(Exercise directions) Copy the lines of the items below exactly as they appear, everything from the line containing "Open comments bubble icon in admin bar" down to the line containing "click(x=43, y=25)", with both of those lines included.

--- START Records for processing ---

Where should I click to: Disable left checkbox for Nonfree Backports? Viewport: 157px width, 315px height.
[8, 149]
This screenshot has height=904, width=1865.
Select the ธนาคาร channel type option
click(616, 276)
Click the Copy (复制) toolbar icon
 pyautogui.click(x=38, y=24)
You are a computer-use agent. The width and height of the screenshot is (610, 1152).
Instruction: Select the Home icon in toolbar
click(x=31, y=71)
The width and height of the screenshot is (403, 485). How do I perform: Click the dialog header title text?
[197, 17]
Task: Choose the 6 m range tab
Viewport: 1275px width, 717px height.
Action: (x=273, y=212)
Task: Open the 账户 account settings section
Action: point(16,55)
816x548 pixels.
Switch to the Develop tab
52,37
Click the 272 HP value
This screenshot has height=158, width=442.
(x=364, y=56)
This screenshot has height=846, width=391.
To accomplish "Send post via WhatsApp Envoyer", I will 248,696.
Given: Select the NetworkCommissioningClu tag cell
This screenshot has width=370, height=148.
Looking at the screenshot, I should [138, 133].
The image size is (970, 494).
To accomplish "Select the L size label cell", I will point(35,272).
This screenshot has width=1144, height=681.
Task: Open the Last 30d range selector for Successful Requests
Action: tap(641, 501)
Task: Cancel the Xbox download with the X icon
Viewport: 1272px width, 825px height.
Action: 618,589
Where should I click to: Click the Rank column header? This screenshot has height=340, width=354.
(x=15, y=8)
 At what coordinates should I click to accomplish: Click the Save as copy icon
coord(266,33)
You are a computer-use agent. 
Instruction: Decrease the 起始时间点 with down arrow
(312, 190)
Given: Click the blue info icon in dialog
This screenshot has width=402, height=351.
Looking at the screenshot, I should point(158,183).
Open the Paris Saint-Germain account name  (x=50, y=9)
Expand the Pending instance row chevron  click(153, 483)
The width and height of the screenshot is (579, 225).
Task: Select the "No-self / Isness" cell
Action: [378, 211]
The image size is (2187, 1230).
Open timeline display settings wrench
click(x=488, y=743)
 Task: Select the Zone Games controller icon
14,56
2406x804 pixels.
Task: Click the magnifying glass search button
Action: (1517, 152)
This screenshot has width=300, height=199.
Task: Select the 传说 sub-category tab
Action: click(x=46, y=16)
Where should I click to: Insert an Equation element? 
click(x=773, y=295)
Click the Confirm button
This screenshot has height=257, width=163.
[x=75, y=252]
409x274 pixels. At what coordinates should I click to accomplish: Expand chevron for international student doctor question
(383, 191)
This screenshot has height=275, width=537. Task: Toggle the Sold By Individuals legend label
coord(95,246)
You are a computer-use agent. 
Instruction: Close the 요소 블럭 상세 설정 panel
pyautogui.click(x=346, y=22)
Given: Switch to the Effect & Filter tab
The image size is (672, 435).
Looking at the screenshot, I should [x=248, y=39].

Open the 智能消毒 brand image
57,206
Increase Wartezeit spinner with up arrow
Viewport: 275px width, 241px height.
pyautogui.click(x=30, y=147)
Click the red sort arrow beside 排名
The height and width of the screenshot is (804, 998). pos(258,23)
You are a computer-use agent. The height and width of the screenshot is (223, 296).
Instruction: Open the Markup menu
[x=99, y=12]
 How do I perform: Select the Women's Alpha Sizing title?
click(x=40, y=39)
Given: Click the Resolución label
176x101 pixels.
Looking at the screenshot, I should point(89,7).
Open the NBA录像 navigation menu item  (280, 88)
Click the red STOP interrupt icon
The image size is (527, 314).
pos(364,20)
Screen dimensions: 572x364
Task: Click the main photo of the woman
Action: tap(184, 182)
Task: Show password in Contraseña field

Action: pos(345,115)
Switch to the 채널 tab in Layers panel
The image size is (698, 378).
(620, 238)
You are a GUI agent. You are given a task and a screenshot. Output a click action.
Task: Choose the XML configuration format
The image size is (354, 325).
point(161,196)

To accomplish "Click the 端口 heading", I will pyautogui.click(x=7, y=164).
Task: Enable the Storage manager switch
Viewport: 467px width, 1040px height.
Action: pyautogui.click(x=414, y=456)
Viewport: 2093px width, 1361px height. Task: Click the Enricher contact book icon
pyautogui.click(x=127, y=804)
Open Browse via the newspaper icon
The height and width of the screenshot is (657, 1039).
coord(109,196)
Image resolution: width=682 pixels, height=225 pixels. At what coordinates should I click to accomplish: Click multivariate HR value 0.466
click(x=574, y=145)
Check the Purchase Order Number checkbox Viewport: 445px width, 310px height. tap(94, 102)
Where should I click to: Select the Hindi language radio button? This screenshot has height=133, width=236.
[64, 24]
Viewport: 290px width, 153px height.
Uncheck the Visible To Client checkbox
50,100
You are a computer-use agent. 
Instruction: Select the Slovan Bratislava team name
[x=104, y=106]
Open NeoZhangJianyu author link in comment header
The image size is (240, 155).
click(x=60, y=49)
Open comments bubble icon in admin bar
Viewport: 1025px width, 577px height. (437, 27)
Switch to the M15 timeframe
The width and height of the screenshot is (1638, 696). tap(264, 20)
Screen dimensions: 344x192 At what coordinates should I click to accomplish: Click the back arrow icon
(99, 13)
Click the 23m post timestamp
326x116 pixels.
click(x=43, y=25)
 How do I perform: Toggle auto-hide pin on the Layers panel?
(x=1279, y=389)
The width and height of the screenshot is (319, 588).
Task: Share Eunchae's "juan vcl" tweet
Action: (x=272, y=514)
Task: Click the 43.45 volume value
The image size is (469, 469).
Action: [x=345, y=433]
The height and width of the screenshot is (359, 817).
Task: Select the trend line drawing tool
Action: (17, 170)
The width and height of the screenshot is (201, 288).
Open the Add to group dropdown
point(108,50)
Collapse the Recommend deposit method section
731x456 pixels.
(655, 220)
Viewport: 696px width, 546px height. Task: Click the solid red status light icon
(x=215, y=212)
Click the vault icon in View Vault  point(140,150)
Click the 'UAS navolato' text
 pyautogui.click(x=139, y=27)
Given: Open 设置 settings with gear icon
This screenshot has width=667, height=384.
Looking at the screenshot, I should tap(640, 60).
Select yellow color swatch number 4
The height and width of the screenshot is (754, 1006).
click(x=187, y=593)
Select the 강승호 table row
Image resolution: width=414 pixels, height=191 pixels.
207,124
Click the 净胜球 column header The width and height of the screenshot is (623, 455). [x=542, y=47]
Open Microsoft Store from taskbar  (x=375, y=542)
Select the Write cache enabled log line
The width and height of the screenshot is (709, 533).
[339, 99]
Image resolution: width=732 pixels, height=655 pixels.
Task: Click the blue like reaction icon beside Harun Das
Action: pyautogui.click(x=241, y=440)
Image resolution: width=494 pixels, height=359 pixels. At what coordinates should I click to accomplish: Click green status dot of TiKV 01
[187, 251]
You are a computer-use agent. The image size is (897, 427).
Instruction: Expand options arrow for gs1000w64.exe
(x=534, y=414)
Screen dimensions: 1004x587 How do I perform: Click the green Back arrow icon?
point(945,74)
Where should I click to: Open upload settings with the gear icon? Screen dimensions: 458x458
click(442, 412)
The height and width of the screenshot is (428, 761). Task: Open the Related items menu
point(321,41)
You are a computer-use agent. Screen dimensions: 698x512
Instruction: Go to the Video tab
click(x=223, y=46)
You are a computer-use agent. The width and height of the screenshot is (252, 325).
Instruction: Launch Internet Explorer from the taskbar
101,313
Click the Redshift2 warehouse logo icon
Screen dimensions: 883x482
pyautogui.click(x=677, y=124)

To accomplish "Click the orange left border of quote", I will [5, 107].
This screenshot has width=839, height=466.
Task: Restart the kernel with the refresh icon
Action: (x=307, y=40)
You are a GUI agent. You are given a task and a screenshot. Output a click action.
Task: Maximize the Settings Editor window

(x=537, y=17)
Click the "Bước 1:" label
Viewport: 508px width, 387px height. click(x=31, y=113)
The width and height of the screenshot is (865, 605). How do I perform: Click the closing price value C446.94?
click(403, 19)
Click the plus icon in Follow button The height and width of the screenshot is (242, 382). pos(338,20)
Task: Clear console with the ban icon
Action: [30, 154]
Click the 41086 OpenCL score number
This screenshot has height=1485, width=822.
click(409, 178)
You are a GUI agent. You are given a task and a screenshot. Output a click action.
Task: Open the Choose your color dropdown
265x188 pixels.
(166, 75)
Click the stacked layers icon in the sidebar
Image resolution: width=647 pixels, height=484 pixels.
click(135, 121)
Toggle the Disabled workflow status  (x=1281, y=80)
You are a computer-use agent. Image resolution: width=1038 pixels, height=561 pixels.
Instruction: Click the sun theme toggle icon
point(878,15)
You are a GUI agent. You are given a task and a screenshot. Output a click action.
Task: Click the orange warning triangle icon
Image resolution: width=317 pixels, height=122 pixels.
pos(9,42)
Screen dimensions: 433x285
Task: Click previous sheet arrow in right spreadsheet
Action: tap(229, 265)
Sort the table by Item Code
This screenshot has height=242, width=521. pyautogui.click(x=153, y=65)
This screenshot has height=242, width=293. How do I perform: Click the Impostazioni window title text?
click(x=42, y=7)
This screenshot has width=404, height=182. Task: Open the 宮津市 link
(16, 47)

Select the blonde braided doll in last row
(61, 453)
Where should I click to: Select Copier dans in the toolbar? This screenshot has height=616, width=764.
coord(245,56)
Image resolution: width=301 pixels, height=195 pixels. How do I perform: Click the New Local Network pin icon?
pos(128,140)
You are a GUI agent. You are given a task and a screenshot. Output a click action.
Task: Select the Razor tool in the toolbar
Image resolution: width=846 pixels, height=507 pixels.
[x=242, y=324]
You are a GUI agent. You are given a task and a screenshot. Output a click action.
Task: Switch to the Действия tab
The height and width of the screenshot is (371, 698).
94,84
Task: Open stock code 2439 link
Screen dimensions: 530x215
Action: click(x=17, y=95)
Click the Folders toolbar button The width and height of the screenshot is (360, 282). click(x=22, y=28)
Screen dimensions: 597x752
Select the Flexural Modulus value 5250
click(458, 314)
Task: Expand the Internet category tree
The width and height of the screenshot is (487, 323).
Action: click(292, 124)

--- END Records for processing ---

(Solution for this problem)
Open comments bubble icon in admin bar
Viewport: 1025px width, 577px height. (437, 27)
Switch to the M15 timeframe
The width and height of the screenshot is (1638, 696). tap(264, 20)
Screen dimensions: 344x192 At what coordinates should I click to accomplish: Click the back arrow icon
(99, 13)
Click the 23m post timestamp
326x116 pixels.
click(x=43, y=25)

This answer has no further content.